Descrição do problema: Substitua "dois imóveis" por "dois prédios" no excerto sobre o despacho e reproduza tudo desde "Os AA depositaram" até "do preço devido.".

Excerto de origem:
--
Os autores na resposta impugnaram as exceções deduzidas.

Em 5.2.2024, foi proferido despacho (ref. Citius .......44) com o seguinte teor:

[Pré-saneador: Do preço depositado pelos AA:

Os AA depositaram nos autos o valor que consideram o justo/adequado pela preferência nos dois imóveis, sobre os quais alegam ter o direito a preferir.

Como resulta do art.º 1410.º n. º1 do Código Civil, o preferente dispõe do prazo de 15 dias para depósito do preço devido.

São constitutivos do direito de preferência, o pedido de reconhecimento desse direito, no prazo de 6 meses, a contar da data do conhecimento dos elementos essenciais da alienação, e o depósito do preço, nos 15 dias seguintes à propositura da acção, ou seja, o requerimento e o depósito são condições do direito de preferir, respeitam aos próprios interesses materiais ou substantivos, que são da alçada da lei civil e, por isso, a inobservância de qualquer dos prazos – para requerer o seu exercício ou para efectuar o depósito – fazem-no precludir, por caducidade, pelo que a preterição de tal prazo e dever não se compadece, de todo, com o princípio do aproveitamento dos actos processuais a que se alude nos art.º 146.º, 417.º ou 547.º do Código de Processo Civil.

Há muito que, na doutrina e na jurisprudência, se vem entendendo que, por “preço devido”, é aquele que, “in casu”, consta da escritura pública de compra e venda, pois é o único conhecido à data pelo Autor da ação.

Também não levanta dúvidas entre a doutrina e a jurisprudência qual a consequência da não realização do depósito do preço devido dentro do prazo fixado no art.º 1410º, nº1, do CC: essa consequência será, naturalmente, a caducidade do direito de preferir.

Assim sendo, concede-se o prazo de 10 dias para ambas as partes se pronunciarem acerca da questão ora suscitada, considerando o que foi depositado e para que foi depositado.”]

Os Autores em resposta, requereram o seguinte:

Vêm, em cumprimento e face ao teor do Despacho proferido, DIZER que a quantia por si depositada refere-se ao preço declarado na escritura (€ 35.000,00) e despesas prováveis (por excesso) relativas à compra e venda do prédio rústico denominado “Bouça de ...”, mais bem identificado em n.º 9 b) da petição inicial, sobre o qual pretendem exercer o direito de preferência (pedido subsidiário).”
--
Material apresentado:

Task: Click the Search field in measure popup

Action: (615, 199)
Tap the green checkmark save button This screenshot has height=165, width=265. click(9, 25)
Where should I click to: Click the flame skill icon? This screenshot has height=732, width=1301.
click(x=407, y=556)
--
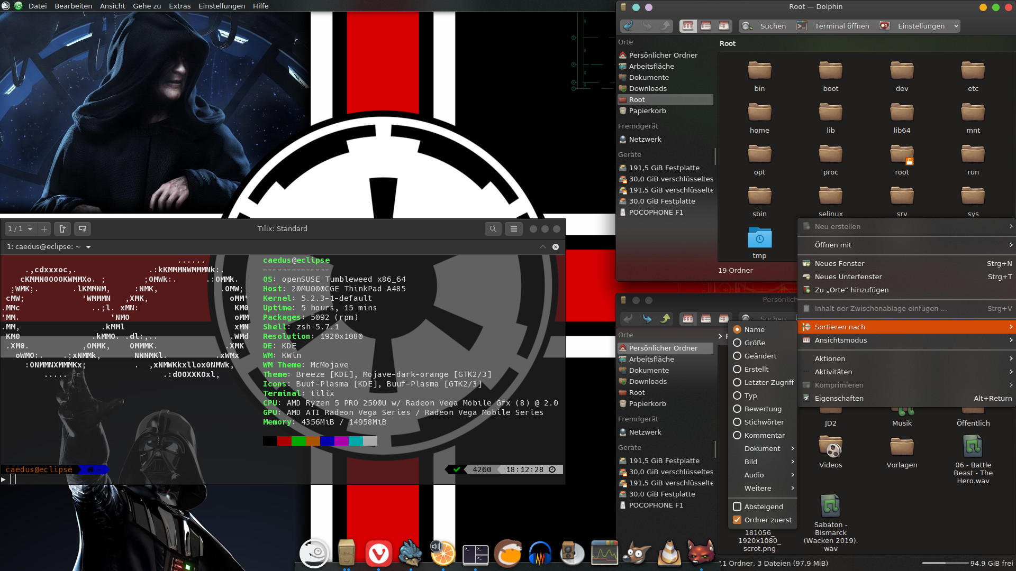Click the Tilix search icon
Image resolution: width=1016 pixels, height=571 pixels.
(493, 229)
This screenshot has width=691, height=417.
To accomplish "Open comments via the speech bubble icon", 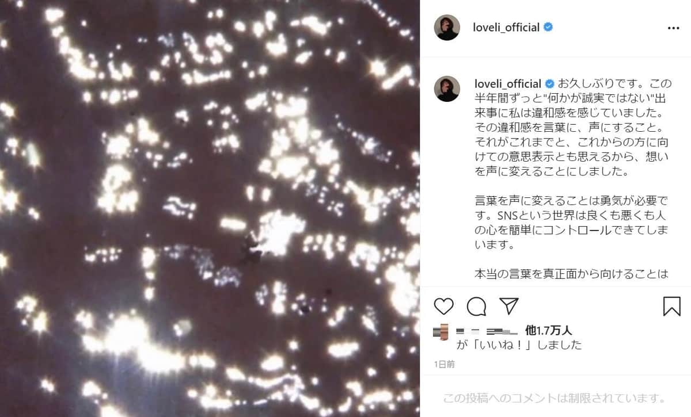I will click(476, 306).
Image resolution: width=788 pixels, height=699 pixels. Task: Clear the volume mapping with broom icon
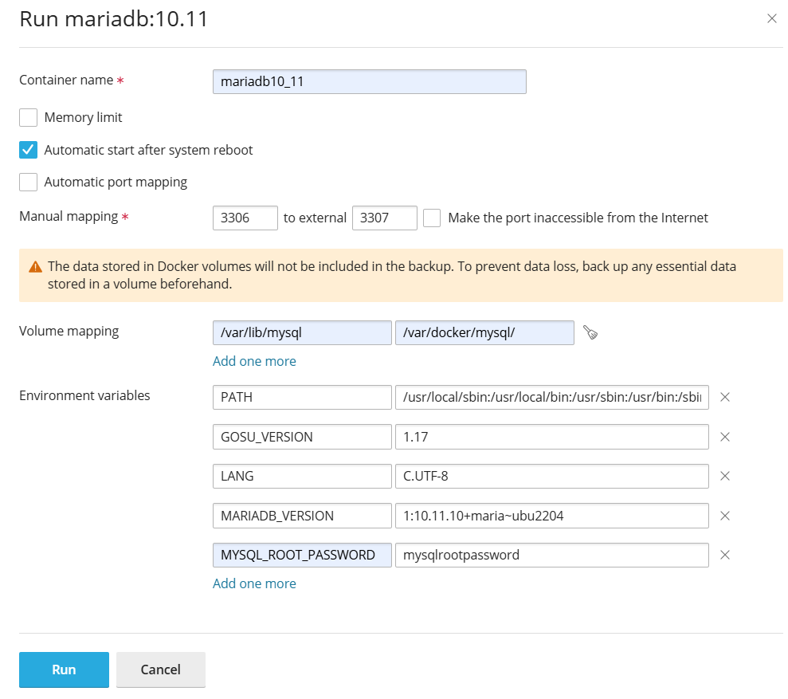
--
Tarefa concluída:
Os AA depositaram nos autos o valor que consideram o justo/adequado pela preferência nos dois prédios, sobre os quais alegam ter o direito a preferir.

Como resulta do art.º 1410.º n. º1 do Código Civil, o preferente dispõe do prazo de 15 dias para depósito do preço devido.